The Mercy of Refusals

by a Madonna House Staff Worker

“My desires are many and my cry is pitiful but ever didst Thou save me by hard refusals; and this strong mercy has wrought into my life through and through. Day by day Thou art making me worthy of the simple great gifts that Thou gavest to me unasked…Day by day Thou art making me worthy of Thy full acceptance by rescuing me ever and anon from the perils of weak, uncertain desire.” -- Gitanjali No. 14, Rabindranath Tagore

How many of us could repeat Tagore’s poem again and again as we see God’s plan unfolding in our lives? Truly each of us could write a personal salvation history in which the Redemption hasn’t taken place “once and for all” but is taking place day by day.

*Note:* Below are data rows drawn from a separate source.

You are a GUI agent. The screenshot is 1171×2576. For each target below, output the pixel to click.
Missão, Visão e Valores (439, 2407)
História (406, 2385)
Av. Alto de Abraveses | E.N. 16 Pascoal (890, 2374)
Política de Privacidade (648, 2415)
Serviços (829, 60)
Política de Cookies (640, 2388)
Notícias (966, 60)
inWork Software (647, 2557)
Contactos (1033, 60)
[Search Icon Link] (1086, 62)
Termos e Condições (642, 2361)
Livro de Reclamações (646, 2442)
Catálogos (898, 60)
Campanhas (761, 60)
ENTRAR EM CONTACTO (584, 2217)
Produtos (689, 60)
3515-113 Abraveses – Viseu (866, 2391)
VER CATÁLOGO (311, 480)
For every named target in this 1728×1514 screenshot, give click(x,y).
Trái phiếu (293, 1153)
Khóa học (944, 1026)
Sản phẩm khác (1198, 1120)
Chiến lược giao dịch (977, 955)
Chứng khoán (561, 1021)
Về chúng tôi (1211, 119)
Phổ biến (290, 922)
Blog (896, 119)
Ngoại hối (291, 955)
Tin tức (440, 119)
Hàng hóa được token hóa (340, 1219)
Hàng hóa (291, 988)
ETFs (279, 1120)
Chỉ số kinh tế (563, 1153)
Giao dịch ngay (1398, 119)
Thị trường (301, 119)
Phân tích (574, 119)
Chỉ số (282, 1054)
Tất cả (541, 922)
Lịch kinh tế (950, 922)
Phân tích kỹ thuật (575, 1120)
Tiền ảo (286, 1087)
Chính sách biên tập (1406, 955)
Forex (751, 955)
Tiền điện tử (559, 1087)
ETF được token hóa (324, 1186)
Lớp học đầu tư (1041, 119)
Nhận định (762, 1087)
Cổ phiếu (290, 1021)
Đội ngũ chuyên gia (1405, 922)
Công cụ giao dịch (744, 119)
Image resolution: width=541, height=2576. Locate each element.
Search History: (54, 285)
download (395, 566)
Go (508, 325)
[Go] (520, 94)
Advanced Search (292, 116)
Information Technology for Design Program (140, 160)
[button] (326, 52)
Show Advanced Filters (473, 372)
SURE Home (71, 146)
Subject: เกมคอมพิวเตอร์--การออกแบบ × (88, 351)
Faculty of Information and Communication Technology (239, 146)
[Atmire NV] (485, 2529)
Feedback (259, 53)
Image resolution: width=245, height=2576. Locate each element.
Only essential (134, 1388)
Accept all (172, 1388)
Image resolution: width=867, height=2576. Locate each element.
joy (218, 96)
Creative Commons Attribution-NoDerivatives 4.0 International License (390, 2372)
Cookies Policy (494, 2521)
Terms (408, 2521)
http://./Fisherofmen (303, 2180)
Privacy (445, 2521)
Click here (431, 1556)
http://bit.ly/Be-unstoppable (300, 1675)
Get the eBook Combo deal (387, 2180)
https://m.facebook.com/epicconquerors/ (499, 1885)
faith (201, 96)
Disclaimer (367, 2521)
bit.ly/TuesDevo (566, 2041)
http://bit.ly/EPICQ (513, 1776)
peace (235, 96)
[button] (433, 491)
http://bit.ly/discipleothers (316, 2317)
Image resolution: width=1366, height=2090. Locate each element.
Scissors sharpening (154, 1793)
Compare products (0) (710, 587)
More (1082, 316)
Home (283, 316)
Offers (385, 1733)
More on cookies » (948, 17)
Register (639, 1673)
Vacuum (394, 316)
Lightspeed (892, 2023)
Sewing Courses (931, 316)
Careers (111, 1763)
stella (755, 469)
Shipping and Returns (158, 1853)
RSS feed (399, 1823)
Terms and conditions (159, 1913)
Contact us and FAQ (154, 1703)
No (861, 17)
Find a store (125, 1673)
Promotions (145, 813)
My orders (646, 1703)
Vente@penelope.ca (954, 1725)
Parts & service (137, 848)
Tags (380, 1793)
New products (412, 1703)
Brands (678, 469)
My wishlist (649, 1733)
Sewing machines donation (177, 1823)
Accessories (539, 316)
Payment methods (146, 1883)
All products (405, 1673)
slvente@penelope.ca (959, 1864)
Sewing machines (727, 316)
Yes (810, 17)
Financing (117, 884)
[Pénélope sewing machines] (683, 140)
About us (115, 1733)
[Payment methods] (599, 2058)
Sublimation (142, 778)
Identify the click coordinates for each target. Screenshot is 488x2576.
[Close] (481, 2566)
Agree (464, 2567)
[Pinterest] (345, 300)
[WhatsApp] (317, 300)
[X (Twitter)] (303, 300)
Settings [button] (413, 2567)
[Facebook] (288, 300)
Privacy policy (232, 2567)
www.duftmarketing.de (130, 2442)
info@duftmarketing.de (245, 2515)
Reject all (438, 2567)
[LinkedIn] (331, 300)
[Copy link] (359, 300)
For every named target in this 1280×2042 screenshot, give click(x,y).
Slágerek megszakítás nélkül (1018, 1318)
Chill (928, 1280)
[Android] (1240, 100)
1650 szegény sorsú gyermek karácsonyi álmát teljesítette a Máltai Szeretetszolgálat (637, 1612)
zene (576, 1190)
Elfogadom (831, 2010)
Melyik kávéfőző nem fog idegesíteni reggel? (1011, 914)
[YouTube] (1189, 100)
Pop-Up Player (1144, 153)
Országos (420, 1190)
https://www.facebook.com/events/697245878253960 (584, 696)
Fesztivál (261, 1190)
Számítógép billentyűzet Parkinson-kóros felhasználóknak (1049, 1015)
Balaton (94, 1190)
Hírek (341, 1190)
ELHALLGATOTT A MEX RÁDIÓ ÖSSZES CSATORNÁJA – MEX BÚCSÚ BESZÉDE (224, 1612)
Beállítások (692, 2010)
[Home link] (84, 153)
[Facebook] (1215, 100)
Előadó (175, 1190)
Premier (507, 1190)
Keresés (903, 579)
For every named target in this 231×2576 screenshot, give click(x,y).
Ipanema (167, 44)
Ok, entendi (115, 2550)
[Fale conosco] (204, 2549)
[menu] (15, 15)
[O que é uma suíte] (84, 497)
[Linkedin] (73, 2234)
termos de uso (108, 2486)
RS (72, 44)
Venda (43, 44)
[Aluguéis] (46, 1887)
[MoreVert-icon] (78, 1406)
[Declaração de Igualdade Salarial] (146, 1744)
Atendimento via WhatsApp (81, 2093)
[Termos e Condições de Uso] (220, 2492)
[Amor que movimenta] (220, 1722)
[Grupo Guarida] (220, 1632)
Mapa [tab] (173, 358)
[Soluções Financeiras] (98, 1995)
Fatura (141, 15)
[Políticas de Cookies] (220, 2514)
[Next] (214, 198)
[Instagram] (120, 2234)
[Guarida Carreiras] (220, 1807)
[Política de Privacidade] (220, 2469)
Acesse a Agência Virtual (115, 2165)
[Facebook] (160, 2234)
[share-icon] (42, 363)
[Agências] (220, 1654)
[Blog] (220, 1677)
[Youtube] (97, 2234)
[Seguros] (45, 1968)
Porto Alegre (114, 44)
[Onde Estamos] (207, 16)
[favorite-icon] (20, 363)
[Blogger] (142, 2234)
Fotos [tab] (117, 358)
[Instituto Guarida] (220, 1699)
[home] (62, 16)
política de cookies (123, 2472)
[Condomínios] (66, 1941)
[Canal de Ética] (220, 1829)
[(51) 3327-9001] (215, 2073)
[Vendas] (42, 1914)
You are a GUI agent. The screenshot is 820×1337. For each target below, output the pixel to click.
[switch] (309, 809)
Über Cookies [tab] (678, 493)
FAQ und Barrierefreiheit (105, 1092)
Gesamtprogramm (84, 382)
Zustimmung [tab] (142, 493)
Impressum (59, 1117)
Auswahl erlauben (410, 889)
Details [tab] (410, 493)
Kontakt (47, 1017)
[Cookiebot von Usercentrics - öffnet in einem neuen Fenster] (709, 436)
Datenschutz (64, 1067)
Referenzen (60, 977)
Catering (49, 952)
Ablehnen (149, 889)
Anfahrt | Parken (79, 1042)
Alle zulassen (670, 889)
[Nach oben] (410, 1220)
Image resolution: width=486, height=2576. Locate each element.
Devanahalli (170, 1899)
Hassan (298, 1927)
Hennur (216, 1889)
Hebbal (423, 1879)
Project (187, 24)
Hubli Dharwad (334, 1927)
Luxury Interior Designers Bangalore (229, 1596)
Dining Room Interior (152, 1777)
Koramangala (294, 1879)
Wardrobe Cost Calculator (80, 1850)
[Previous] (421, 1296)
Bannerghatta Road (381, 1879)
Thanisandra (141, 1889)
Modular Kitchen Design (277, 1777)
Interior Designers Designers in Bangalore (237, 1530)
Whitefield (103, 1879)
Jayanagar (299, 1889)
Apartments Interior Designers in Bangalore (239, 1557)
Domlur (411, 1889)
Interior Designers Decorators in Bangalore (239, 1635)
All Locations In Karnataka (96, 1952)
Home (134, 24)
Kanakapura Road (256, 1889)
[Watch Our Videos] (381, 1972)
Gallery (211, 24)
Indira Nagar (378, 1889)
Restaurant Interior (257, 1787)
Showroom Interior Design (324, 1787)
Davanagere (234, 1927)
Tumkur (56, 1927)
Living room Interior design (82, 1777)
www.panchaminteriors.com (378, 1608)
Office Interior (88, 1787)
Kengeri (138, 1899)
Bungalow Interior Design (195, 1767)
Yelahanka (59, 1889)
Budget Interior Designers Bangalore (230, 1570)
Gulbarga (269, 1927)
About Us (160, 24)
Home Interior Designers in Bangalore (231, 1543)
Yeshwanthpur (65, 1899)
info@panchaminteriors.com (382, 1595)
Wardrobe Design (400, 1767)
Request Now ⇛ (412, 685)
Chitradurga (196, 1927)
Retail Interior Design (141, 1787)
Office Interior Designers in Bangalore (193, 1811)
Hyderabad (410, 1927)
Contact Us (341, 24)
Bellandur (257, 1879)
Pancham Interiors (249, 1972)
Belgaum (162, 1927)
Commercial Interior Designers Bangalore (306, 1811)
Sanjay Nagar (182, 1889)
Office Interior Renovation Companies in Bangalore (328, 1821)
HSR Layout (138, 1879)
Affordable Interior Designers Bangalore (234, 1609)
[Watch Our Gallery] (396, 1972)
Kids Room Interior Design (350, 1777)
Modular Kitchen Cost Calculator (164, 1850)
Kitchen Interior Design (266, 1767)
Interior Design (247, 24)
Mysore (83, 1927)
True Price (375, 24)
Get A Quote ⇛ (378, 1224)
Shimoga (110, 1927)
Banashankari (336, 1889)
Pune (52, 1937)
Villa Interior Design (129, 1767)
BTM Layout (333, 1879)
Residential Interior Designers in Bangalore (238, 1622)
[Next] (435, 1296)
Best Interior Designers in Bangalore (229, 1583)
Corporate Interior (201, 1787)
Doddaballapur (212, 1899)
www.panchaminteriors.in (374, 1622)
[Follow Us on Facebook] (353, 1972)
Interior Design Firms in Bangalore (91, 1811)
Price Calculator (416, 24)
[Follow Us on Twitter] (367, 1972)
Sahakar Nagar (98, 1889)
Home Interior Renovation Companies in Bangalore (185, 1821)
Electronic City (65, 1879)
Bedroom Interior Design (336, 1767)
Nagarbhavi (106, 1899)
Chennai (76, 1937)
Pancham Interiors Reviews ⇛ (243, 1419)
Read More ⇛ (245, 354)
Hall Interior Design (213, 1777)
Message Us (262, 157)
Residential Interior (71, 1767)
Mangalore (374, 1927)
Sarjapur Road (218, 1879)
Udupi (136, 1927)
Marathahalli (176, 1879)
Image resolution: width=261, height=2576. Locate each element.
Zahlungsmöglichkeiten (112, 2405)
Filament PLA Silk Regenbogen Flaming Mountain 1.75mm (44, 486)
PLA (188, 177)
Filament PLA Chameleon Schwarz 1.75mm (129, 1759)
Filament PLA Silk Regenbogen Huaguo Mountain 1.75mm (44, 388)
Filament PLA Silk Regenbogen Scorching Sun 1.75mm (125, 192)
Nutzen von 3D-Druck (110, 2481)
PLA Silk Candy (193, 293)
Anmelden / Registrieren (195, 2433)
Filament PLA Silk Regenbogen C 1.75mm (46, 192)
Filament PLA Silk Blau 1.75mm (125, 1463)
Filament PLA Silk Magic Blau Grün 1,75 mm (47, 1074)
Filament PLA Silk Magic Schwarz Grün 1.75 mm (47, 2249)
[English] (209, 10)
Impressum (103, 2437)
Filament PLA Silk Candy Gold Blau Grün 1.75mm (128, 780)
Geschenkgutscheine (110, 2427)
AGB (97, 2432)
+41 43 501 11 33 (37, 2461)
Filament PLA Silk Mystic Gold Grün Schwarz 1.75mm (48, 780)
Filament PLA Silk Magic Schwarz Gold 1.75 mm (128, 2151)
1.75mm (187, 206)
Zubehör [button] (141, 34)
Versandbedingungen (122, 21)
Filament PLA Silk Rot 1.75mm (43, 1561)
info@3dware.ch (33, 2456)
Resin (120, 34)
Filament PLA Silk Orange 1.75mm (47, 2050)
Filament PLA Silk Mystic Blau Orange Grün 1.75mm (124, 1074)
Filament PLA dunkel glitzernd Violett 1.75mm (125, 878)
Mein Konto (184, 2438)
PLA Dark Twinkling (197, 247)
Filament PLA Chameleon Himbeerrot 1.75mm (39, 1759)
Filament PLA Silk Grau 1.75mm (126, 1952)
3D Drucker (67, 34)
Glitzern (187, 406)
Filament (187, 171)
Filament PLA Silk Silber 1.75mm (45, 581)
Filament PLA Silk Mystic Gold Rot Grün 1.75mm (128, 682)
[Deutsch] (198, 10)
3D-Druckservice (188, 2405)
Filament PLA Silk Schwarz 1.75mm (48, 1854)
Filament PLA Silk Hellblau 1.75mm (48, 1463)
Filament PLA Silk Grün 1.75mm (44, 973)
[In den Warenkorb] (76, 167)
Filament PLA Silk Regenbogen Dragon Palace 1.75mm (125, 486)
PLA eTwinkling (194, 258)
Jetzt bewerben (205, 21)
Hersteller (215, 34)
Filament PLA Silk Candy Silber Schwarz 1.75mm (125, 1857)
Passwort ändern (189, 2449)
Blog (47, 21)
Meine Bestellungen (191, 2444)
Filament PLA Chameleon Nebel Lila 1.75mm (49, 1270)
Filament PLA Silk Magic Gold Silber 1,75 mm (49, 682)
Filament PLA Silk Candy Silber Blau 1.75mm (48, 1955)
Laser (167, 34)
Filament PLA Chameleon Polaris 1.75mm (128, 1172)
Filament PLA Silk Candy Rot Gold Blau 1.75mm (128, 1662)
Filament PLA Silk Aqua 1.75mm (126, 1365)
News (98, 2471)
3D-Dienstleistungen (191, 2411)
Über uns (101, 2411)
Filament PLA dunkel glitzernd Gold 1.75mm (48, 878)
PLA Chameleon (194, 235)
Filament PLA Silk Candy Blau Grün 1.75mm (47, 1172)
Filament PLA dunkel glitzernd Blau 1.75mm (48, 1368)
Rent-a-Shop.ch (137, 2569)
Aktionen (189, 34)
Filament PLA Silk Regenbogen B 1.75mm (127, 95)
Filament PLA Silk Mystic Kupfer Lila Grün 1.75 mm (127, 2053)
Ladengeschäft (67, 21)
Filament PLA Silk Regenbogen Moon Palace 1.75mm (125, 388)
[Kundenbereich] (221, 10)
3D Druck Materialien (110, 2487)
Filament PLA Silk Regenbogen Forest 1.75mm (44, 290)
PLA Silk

Many of us, however, do not begin to notice the mystery that is thus at work in our lives until commitment to a life calling—be it marriage, priesthood, lay apostolate, or religious life—forces us to face ourselves as we never did before.

It is then that we perhaps admit for the first time that we did not merit such a wonderful husband or wife or vocation, that we are not worthy to change the bread and wine into the divine food, that we dare not preach the Gospel of Christ which we so inadequately live.

At this moment of commitment we are finally ready to enter willingly into God’s school, which we have been attending only grudgingly until now. Now we recognize how merciful God was when the person we thought we loved left us, when the plans for the ideal city we wanted to build crumbled into dust. We see how merciful God was when we were lonely at parties, and when our plans to go abroad fell through and we went on a retreat instead!

Each of these “refusals” on God’s part caused pain; they broke open the shell that enclosed our understanding. Thus we were free to seek goodness where before we sought only charm. We were free to look for reality where before we were escaping into dreams. These refusals of mercy freed us to seek truth instead of illusion, to struggle for love instead of popularity. In other words, to turn to God who is goodness, reality, truth and love.

God is infinite. This means that because we are small creatures, we have only begun to accept him, just as the little chipmunk, scurrying along one of the trees on the rim of the Grand Canyon, is only beginning to take in the beauty and splendor of this divine work. And just as the chipmunk is not awed by the beauty and immensity of the place in which he lives, we too are allowed to discover only as much of God as we can take in.

If then we continue to let God direct our course, we too may say with Khalil Gibran, not “God is in my heart” but “I am in the heart of God.” Since we are little, we are often narrow, though the two need not go together! We are tempted again and again to protect our wounds with privacy instead of healing them through openness. We limit ourselves to selected friends instead of expanding our hearts to include the love of all our brothers.

Therefore, instead of saying to God, “Only let me make my life simple and straight, like a flute of reed for Thee to fill with music,” we wail, “My debts are large, my failures great, my shame secret and heavy; when I come to ask for my good I quake in fear lest my prayers be granted” (Gitanjali No. 28, Tagore).

This is our natural reaction, because we are aware that that “training is the most intricate which leads to the utter simplicity of a tune.” That is why each day we must allow God to redeem us once more through the mercy of his refusals.